Most of the franchise's villains also have the ability to do good, and most of their good guys have the same ability to be evil. Those are the two things that make them so attractive.
Rule Eight: The Real Criminal
The true villain of Star Wars, the constant face of evil throughout the franchise, has never been, and never should be, Palpatine or the Dark Side of the Force. The real villain of Star Wars is the government bureaucracy.
The Death Star, in the first film, was a great representation of that. The last form of what happens is when many bureaucrats loot the wealth of their subordinates and use it to build huge, impossible, completely flawed weapons of war. When it doesn't work, the same inflexible, largely ineffective structure, run by Imperial DMV employees who only care about keeping their jobs so they can't admit they're wrong, turn around and do the same thing again.
That's what makes Luke Skywalker's journey so interesting. He was not fighting against a person, he was fighting against the system of oppression, corruption and oppression of officials. The same one we all suffer from when we go down to pick up new license plates for our truck. It's the same thing we get harassed about when we fill out IRS forms.
Luke was fighting an army of lazy public school teachers and code violation inspectors on behalf of all normal people who want to be left alone in hell.
The best of the latest Star Wars series is Andorand Andor, the latest Star Wars series that's best because it makes that arrogant administration the show's villain. Andor is about guys in cubicles and meetings plotting the destruction of the innocent. They don't do it because they are bad but because that is how they earn.
Star Wars should only have one villain. It is not Palpatine and never has been. The true villain of Star Wars is Palpatine's damaged headquarters.

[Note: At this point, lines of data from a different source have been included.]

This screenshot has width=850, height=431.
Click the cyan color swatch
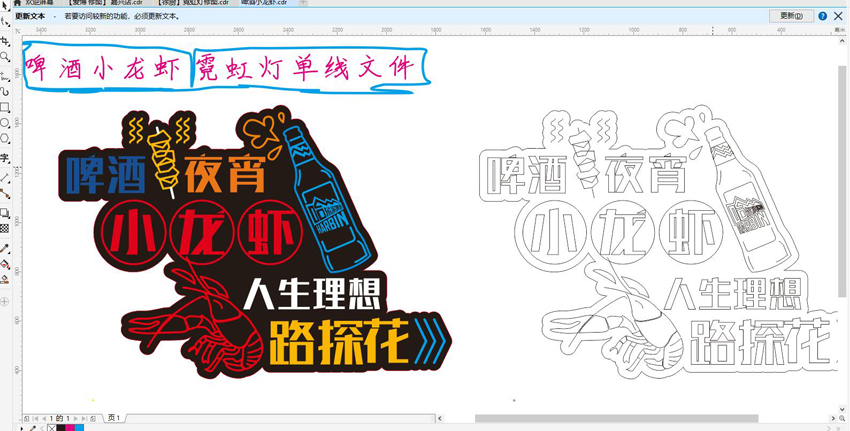[79, 428]
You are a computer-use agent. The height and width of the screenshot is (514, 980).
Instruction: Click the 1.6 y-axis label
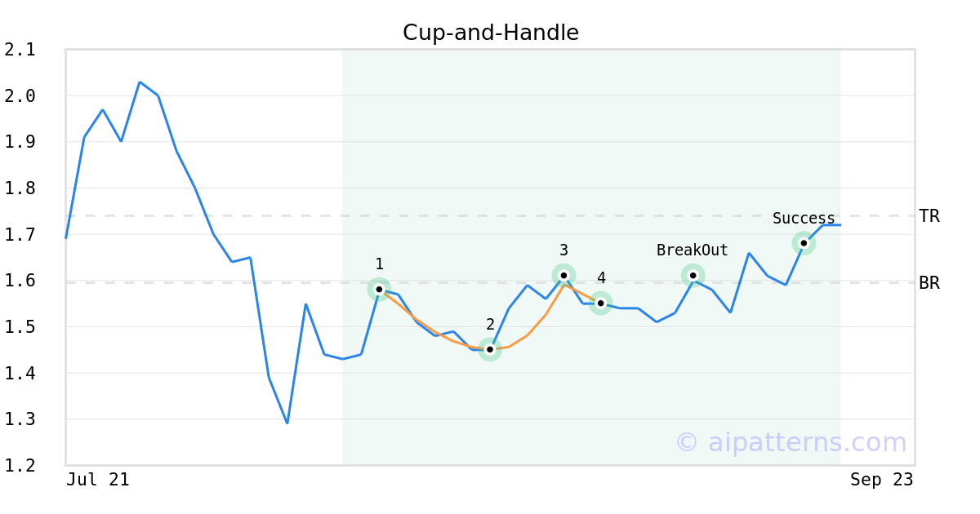point(20,281)
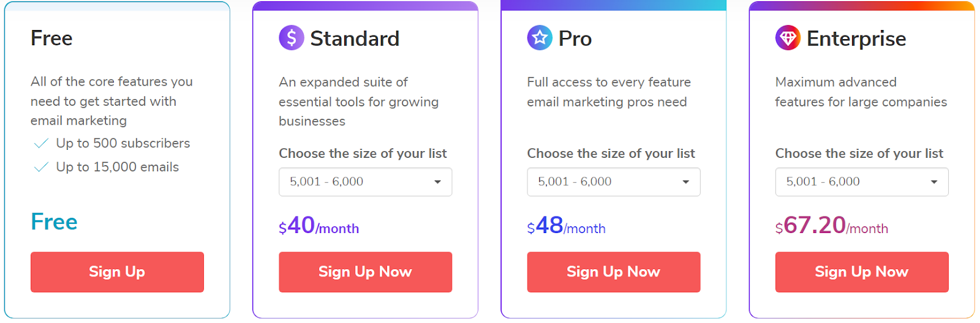
Task: Click the Enterprise plan diamond icon
Action: (x=788, y=38)
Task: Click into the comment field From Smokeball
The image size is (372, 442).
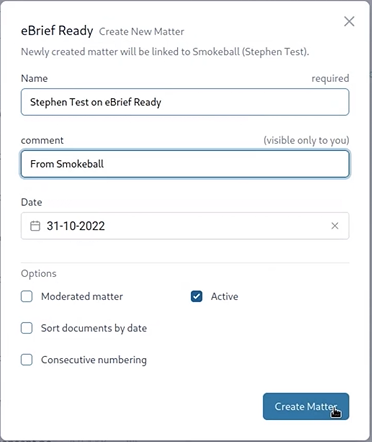Action: coord(185,164)
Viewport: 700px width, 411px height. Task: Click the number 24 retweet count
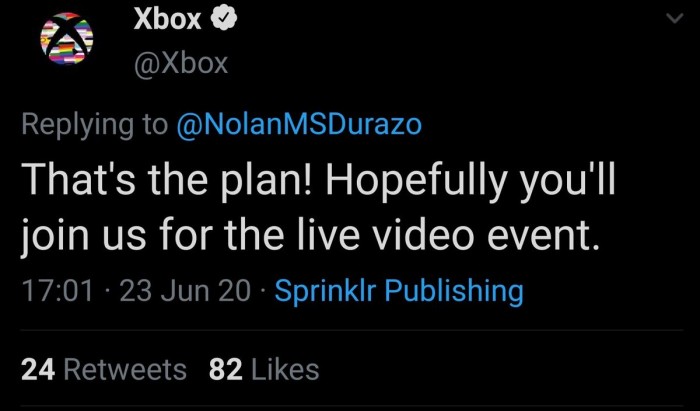[x=37, y=369]
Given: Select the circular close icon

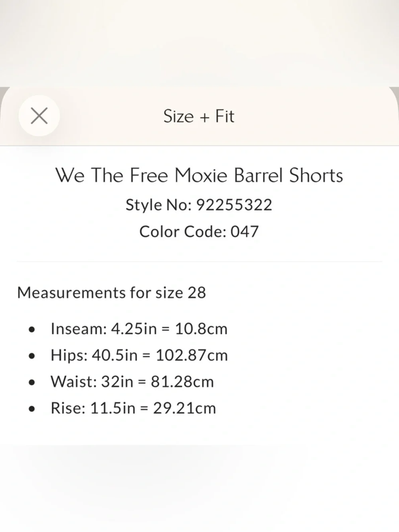Looking at the screenshot, I should point(39,115).
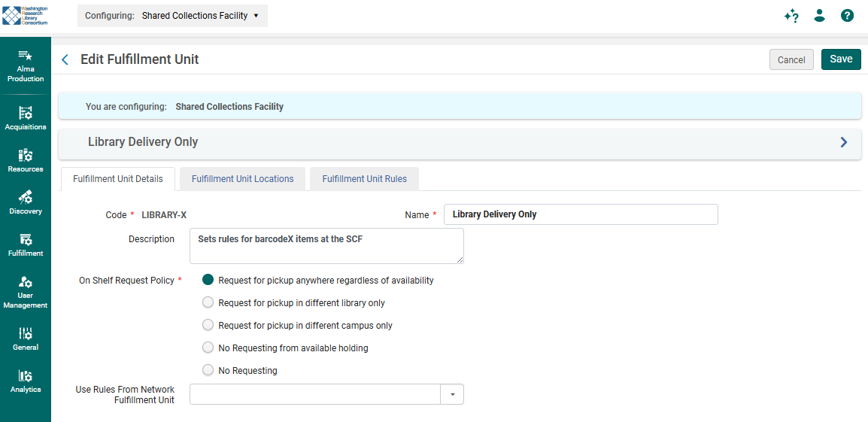Select 'Request for pickup in different library only'
This screenshot has height=422, width=868.
coord(208,303)
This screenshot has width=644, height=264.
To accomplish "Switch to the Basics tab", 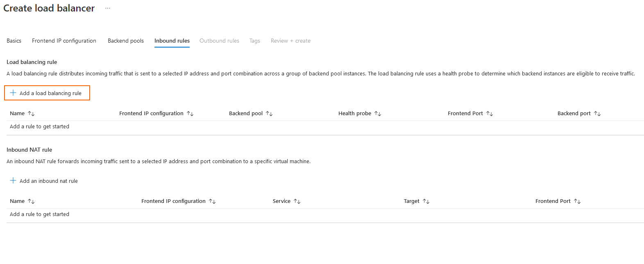I will coord(14,41).
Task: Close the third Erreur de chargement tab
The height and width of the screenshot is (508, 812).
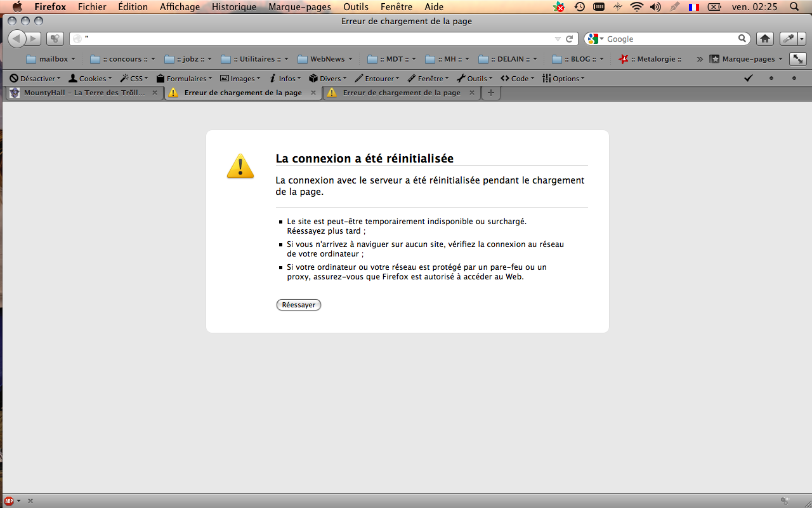Action: (471, 93)
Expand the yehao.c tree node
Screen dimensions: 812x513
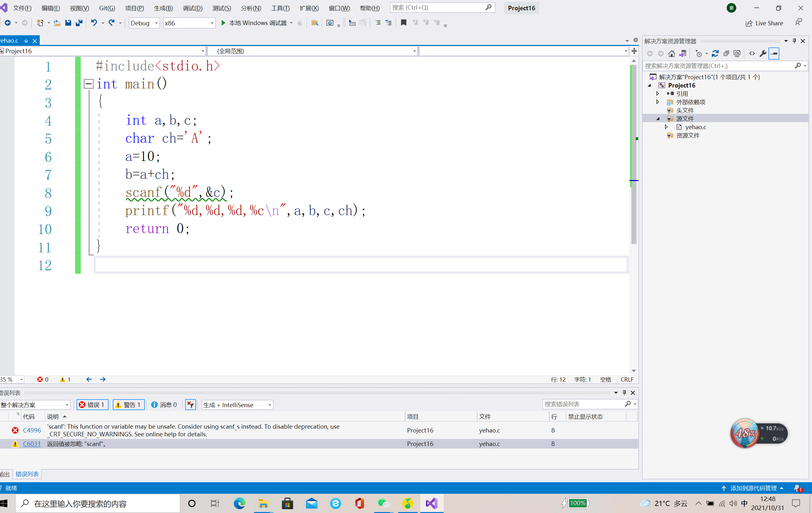pyautogui.click(x=666, y=127)
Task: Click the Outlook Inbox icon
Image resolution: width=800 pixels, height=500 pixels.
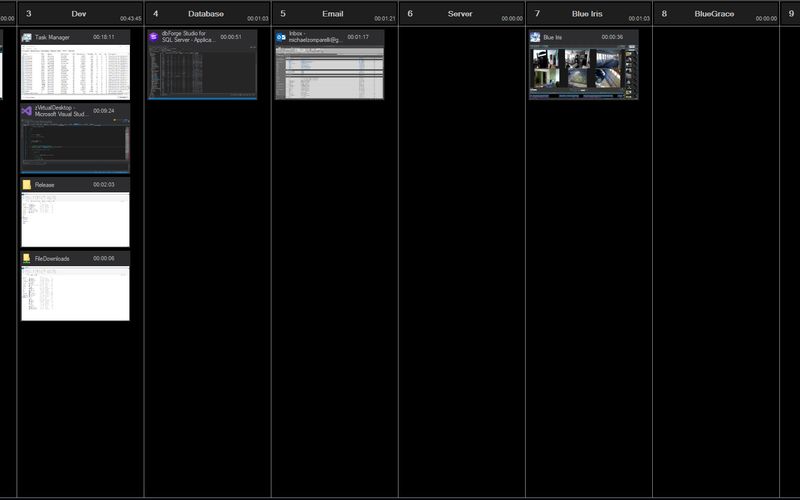Action: click(x=281, y=37)
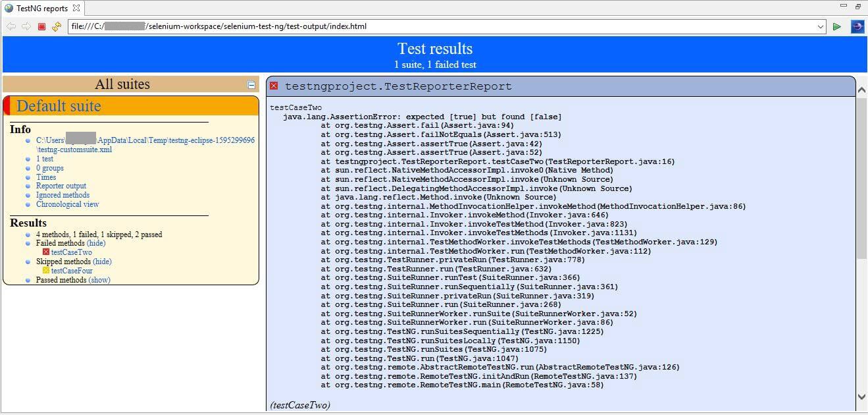Close the TestNG reports tab
The width and height of the screenshot is (868, 415).
pyautogui.click(x=76, y=8)
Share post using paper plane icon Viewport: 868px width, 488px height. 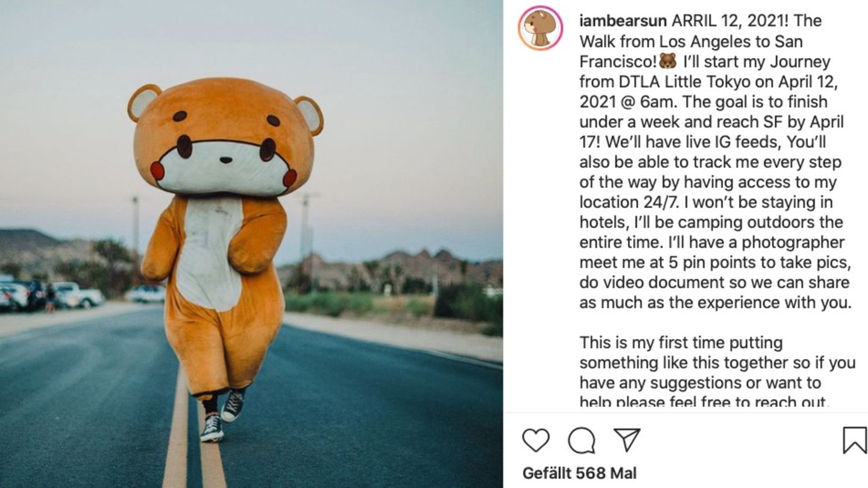click(627, 440)
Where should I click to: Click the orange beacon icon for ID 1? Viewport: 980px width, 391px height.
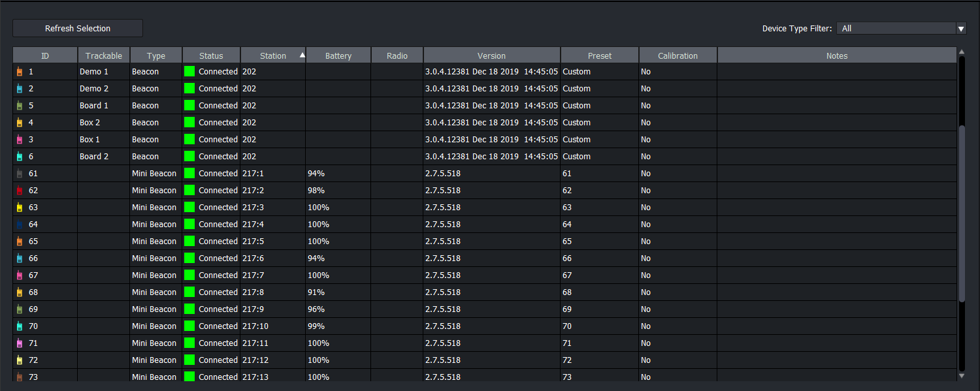click(x=20, y=72)
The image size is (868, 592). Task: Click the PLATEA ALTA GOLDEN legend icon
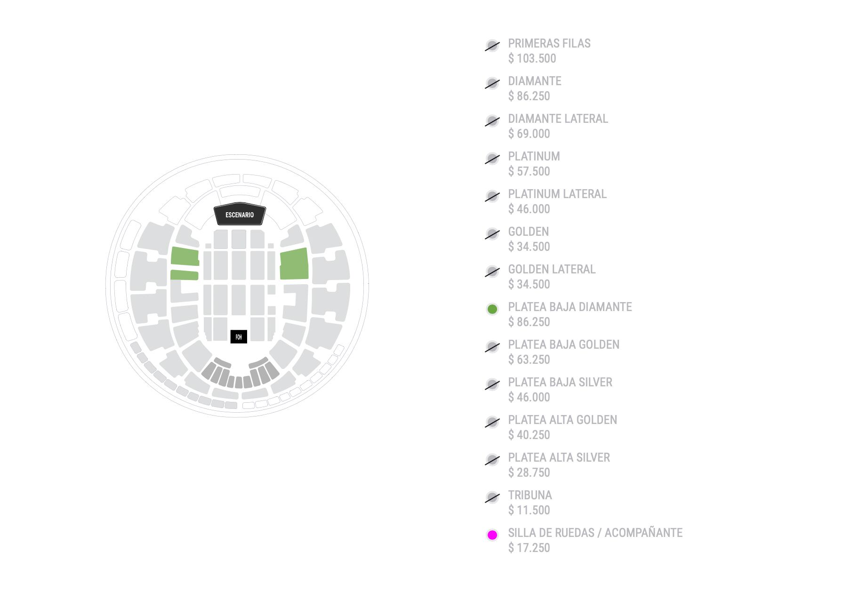tap(492, 422)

Applying the 8 Rules of Star Wars
Those are the 8 most important, fundamental rules of the Star Wars franchise. It doesn't always follow perfectly, but Star Wars makes an effort to stick to them when it works.
When Star Wars deviates from these basic, fundamental principles, it stops feeling like Star Wars and starts feeling like something else. And we already have a lot more.
Future Star Wars writers take note and start creating with these 8 rules as a compass that points the way to greater creation in a galaxy far, far away, not an obstacle to it.